> [Short problem]: Copy the following lines word for word, keeping every character and line break unchanged.

== Extracted entries ==

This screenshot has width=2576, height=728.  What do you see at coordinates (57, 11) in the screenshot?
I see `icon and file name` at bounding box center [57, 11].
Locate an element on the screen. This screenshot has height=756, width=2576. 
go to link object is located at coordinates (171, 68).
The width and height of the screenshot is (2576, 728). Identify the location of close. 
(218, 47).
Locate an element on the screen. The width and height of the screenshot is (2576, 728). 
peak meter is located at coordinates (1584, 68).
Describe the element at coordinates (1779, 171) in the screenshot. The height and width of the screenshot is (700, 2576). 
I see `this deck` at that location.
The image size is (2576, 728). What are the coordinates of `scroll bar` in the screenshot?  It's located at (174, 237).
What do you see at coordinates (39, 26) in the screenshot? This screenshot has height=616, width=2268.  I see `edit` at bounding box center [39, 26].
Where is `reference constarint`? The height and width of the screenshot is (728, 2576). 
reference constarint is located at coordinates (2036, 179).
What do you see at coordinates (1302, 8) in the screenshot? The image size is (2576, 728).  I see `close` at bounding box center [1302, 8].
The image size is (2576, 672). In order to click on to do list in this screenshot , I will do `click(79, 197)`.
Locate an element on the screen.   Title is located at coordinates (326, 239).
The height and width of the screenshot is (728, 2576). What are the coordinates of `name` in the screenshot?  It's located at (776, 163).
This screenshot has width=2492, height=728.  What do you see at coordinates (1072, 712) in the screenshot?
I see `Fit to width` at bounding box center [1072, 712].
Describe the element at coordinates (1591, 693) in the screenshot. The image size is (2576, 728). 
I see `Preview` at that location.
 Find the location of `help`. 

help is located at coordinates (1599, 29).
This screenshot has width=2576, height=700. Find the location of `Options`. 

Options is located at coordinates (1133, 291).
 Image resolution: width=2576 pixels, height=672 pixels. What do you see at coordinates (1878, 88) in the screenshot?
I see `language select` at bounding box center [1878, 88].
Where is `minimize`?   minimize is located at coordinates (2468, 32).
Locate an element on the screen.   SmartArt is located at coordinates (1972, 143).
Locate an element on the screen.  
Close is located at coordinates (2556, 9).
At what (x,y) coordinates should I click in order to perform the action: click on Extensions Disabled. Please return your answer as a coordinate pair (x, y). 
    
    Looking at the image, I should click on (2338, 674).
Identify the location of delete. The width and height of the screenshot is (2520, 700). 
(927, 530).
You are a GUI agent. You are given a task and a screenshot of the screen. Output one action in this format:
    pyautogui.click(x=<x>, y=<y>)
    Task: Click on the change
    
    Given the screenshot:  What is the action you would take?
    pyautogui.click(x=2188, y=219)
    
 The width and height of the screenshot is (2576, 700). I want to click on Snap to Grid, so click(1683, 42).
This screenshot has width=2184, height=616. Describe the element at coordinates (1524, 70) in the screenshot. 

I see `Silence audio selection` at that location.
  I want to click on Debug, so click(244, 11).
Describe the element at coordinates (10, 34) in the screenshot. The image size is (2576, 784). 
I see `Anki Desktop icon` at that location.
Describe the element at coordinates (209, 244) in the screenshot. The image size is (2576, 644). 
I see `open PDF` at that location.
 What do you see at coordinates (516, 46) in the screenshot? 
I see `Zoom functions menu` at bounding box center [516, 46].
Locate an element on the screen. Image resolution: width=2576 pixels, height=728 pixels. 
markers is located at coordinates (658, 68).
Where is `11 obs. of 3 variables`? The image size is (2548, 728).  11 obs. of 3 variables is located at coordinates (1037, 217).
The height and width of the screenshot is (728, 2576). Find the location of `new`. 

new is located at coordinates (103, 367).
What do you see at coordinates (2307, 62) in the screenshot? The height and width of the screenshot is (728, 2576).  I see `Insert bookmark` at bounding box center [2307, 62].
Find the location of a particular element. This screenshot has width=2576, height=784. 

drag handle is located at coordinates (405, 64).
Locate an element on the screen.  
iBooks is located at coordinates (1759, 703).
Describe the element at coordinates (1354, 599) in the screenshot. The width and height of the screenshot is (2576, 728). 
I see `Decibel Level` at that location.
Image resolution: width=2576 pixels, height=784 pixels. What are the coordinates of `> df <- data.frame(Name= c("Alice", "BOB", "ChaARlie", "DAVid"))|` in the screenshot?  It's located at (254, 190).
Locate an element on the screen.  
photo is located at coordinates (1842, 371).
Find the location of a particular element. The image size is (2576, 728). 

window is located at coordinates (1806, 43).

===

> [Reply to the exercise]:
This screenshot has width=2576, height=728.  What do you see at coordinates (57, 11) in the screenshot?
I see `icon and file name` at bounding box center [57, 11].
Locate an element on the screen. This screenshot has height=756, width=2576. 
go to link object is located at coordinates (171, 68).
The width and height of the screenshot is (2576, 728). Identify the location of close. 
(218, 47).
Locate an element on the screen. The width and height of the screenshot is (2576, 728). 
peak meter is located at coordinates (1584, 68).
Describe the element at coordinates (1779, 171) in the screenshot. The height and width of the screenshot is (700, 2576). 
I see `this deck` at that location.
The image size is (2576, 728). What are the coordinates of `scroll bar` in the screenshot?  It's located at (174, 237).
What do you see at coordinates (39, 26) in the screenshot? This screenshot has height=616, width=2268.  I see `edit` at bounding box center [39, 26].
Where is `reference constarint`? The height and width of the screenshot is (728, 2576). 
reference constarint is located at coordinates (2036, 179).
What do you see at coordinates (1302, 8) in the screenshot? The image size is (2576, 728).  I see `close` at bounding box center [1302, 8].
The image size is (2576, 672). In order to click on to do list in this screenshot , I will do `click(79, 197)`.
Locate an element on the screen.   Title is located at coordinates (326, 239).
The height and width of the screenshot is (728, 2576). What are the coordinates of `name` in the screenshot?  It's located at (776, 163).
This screenshot has width=2492, height=728.  What do you see at coordinates (1072, 712) in the screenshot?
I see `Fit to width` at bounding box center [1072, 712].
Describe the element at coordinates (1591, 693) in the screenshot. The image size is (2576, 728). 
I see `Preview` at that location.
 Find the location of `help`. 

help is located at coordinates (1599, 29).
This screenshot has width=2576, height=700. Find the location of `Options`. 

Options is located at coordinates (1133, 291).
 Image resolution: width=2576 pixels, height=672 pixels. What do you see at coordinates (1878, 88) in the screenshot?
I see `language select` at bounding box center [1878, 88].
Where is `minimize`?   minimize is located at coordinates (2468, 32).
Locate an element on the screen.   SmartArt is located at coordinates (1972, 143).
Locate an element on the screen.  
Close is located at coordinates (2556, 9).
At what (x,y) coordinates should I click in order to perform the action: click on Extensions Disabled. Please return your answer as a coordinate pair (x, y). 
    
    Looking at the image, I should click on (2338, 674).
Identify the location of delete. The width and height of the screenshot is (2520, 700). 
(927, 530).
You are a GUI agent. You are given a task and a screenshot of the screen. Output one action in this format:
    pyautogui.click(x=<x>, y=<y>)
    Task: Click on the change
    
    Given the screenshot:  What is the action you would take?
    pyautogui.click(x=2188, y=219)
    
 The width and height of the screenshot is (2576, 700). I want to click on Snap to Grid, so click(1683, 42).
This screenshot has width=2184, height=616. Describe the element at coordinates (1524, 70) in the screenshot. 

I see `Silence audio selection` at that location.
  I want to click on Debug, so click(244, 11).
Describe the element at coordinates (10, 34) in the screenshot. The image size is (2576, 784). 
I see `Anki Desktop icon` at that location.
Describe the element at coordinates (209, 244) in the screenshot. The image size is (2576, 644). 
I see `open PDF` at that location.
 What do you see at coordinates (516, 46) in the screenshot? 
I see `Zoom functions menu` at bounding box center [516, 46].
Locate an element on the screen. Image resolution: width=2576 pixels, height=728 pixels. 
markers is located at coordinates (658, 68).
Where is `11 obs. of 3 variables`? The image size is (2548, 728).  11 obs. of 3 variables is located at coordinates (1037, 217).
The height and width of the screenshot is (728, 2576). Find the location of `new`. 

new is located at coordinates (103, 367).
What do you see at coordinates (2307, 62) in the screenshot? The height and width of the screenshot is (728, 2576).  I see `Insert bookmark` at bounding box center [2307, 62].
Find the location of a particular element. This screenshot has width=2576, height=784. 

drag handle is located at coordinates (405, 64).
Locate an element on the screen.  
iBooks is located at coordinates (1759, 703).
Describe the element at coordinates (1354, 599) in the screenshot. The width and height of the screenshot is (2576, 728). 
I see `Decibel Level` at that location.
Image resolution: width=2576 pixels, height=784 pixels. What are the coordinates of `> df <- data.frame(Name= c("Alice", "BOB", "ChaARlie", "DAVid"))|` in the screenshot?  It's located at (254, 190).
Locate an element on the screen.  
photo is located at coordinates (1842, 371).
Find the location of a particular element. The image size is (2576, 728). 

window is located at coordinates (1806, 43).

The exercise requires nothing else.